However, she was quickly set straight when someone responded by saying, "Yeah, if you do something shameful."
"Not for something as petty as pot," another person chimed in.
"He broke the law," one person said attempting to justify his kidnapping and caging for a plant. To which one, very informed poster commented next, "So did the slaves."
"Do you mow your lawn or drive a car on Sunday? if so, you better turn yourself in, that's against the law in NH," one woman asked rhetorically. "Bottom line, some laws are stupid and no longer relevant to the world we now live in."
"Live Free or Die"... unless you smoke marijuana," another person noted.
"This is not a notable arrest. You arrested someone for having a plant. The next notable arrest you posted about the sexual deviant is a notable arrest," a commenter noted about a sexual predator being taken off the streets, an arrest that actually was notable. "There needs to be a victim for there to be a crime.
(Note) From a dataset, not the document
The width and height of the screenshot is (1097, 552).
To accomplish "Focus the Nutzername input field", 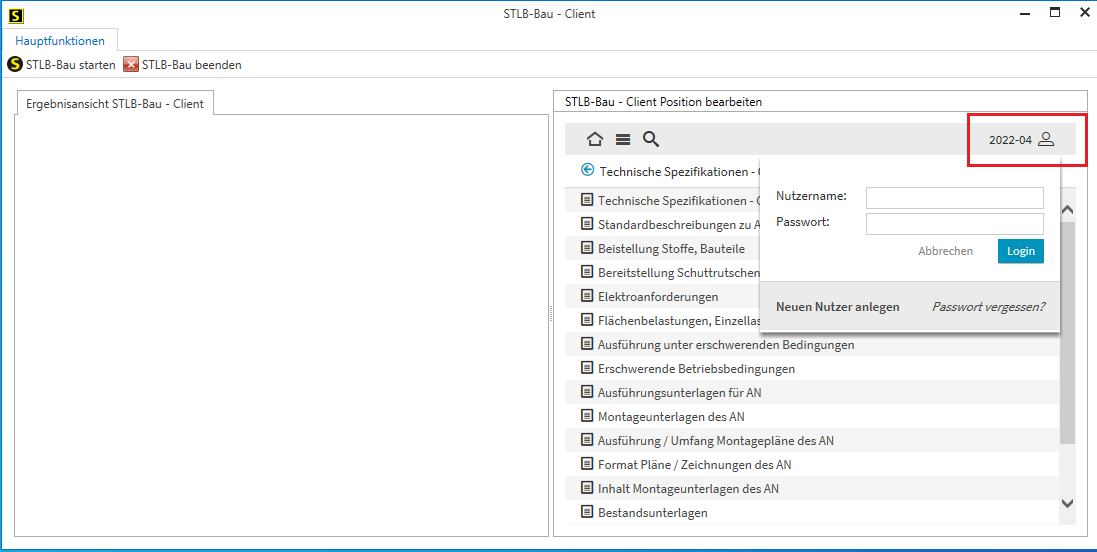I will click(954, 198).
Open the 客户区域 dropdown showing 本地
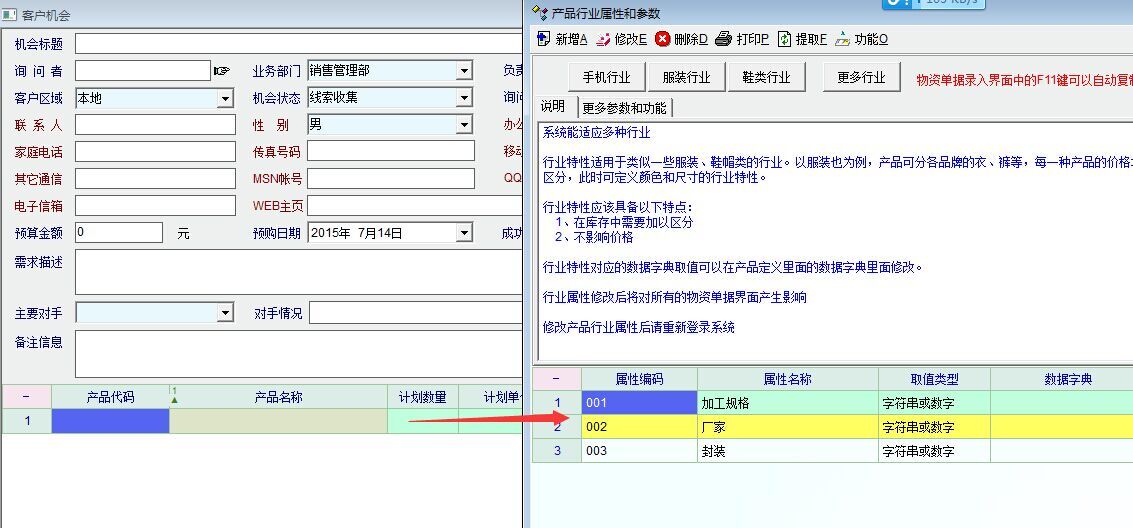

I get that you don't make the law of the land but maybe you would recognize that this is ridiculous and makes your department look foolish."
While many of the comments were in jest, some of them pointed out how the war on drugs actually perpetuates divide and stokes hatred toward police.
"This is why on a daily basis hatred towards the police in this nation grows. Police are the enemies of freedom, and more and more people are coming to this realization."
Hopefully, as more police departments get chastised for publicly bragging about kidnapping people for arbitrary substances, they will begin to listen to the ones they serve.
To the police, please do the research and see that the opioid epidemic, the cartels, the gangs, underage drug use — all of these things — stem from the war on drugs.